GOAL OF THE EXERCISE :: Pick up the news report on Greece's second round of austerity measures after its final paragraph and continue writing it.

EXCERPT PROVIDED ::
•••
Prime Minister Alexis Tsipras and Finance Minister Euclid Tsakalotos are to spend the next few days trying to overcome the objections of SYRIZA MPs to aspects of a second round of austerity measures that is to go before a vote later this week.
Tsipras chaired a meeting with his close aides and key ministers on Monday and discussed the measures to be included in the bill – a new privatization fund, new regulations for the sale of nonperforming loans held by Greek banks and a slew of new tax increases including hikes for heating oil, coffee and alcohol worth 1.8 billion euros in budget savings.
Officials also discussed an automatic mechanism for cutting state spending that creditors want Greece to activate if it misses budget targets. The decision on whether or not to activate the mechanism would be taken every April after Eurostat, the European Union’s statistics service, publishes its macroeconomic data.
Greek officials are keen to ensure that salaries and pensions would be kept out the mechanism’s reach, as further trimming would be politically toxic for a government that only last week pushed through new pension cuts and tax hikes.
Tsipras is to chair a session of SYRIZA’s parliamentary group on Tuesday to discuss the measures, and the mechanism, in more detail. Tsakalotos will be tasked with overcoming the objections of members of SYRIZA’s Group of 53, a radical faction within the party to which he belongs.
Opposition parties have indicated that they will vote down the multi-bill overall but conservative New Democracy has said it might support plans for a new privatization fund and the new rules for NPLs.
•••
RECORDS PROVIDED ::
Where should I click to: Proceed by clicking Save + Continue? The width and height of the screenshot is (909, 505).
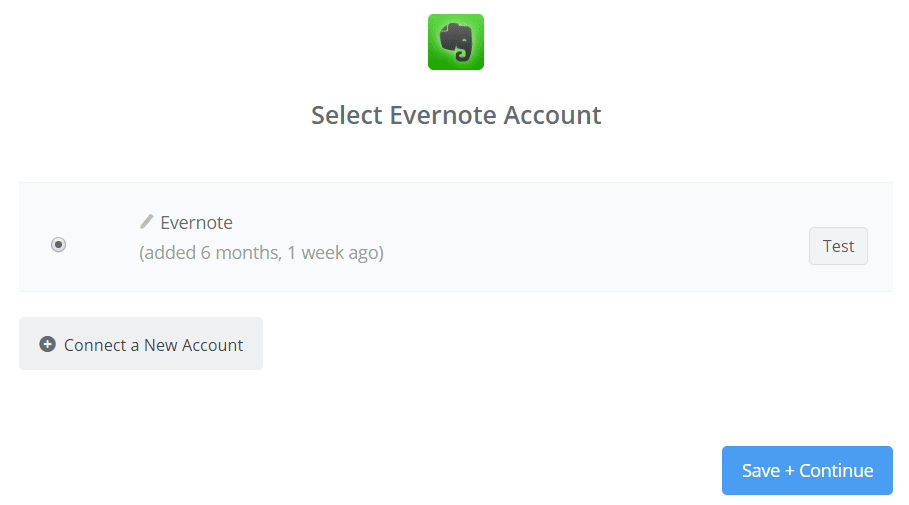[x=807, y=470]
•••
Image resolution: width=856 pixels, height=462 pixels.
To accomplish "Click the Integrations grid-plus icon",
•••
RESPONSE TO THIS EXERCISE ::
A multi-bill bundling together the provisions for a privatization fund, NPL rules and the new taxes is expected to be submitted in Parliament by Wednesday evening before a vote which will likely be held on Sunday ahead of a meeting of eurozone finance ministers next Tuesday.
Assuming the bill passes into law without major losses for the ruling coalition, the Eurogroup is expected to give the green light for the release of some 10 billion euros in rescue loans, half to cover debt repayments and the rest to repay state arrears to the private sector.
Less clear are the prospects for a settlement regarding Greece’s debt. Eurozone countries and the International Monetary Fund remain split about the approach that should be taken, with the IMF favoring an immediate restructuring of Greece’s debt while eurozone finance ministers would prefer such an overhaul to be carried out on the completion of Greece’s bailout, in 2018, and subject to authorities hitting targets.